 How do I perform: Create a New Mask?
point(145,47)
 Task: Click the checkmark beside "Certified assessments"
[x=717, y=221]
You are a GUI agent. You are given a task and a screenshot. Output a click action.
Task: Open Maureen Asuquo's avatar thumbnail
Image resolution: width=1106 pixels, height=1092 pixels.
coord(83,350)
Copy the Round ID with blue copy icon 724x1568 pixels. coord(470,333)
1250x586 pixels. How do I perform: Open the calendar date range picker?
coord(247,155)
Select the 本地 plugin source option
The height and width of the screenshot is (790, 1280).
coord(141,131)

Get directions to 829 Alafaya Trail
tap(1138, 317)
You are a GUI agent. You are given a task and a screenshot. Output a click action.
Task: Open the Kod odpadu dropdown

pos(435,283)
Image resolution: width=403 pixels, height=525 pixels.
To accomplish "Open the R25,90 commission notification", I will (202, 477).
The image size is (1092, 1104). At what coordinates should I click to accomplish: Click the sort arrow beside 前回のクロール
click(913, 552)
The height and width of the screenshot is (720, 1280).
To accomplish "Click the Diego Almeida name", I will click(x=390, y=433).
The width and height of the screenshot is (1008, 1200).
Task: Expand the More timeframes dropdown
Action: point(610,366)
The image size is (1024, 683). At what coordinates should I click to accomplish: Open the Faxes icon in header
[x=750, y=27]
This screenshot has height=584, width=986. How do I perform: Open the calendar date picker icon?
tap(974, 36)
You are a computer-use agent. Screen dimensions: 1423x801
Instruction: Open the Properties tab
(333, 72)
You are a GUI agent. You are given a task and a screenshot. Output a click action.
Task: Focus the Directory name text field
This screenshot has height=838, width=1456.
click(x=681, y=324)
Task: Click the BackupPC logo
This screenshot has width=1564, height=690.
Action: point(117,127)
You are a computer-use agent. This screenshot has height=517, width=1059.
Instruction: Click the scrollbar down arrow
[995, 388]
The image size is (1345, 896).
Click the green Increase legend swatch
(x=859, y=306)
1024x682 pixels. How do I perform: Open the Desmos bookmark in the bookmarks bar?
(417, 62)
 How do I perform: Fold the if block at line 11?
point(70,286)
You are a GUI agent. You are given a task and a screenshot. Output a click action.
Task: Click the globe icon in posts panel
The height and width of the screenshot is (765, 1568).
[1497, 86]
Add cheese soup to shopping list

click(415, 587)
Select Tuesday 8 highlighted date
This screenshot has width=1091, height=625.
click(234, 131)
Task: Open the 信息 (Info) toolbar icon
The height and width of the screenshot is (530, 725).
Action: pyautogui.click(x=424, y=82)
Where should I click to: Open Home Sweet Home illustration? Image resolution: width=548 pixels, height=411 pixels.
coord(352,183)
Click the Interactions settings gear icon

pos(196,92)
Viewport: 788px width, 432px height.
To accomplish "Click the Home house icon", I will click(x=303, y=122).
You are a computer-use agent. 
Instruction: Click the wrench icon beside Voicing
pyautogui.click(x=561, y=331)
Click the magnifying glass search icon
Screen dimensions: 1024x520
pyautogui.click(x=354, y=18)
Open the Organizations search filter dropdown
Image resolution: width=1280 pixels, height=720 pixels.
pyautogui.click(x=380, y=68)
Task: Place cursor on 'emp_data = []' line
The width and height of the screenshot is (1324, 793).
★ ★ ★
» **Work item**: Exactly reproduce the lines beginning with the one that contains "Task: Place cursor on 'emp_data = []' line" and ending with the last line of the material, both included. Leave out everything else.

» **Exercise output**:
Task: Place cursor on 'emp_data = []' line
The width and height of the screenshot is (1324, 793).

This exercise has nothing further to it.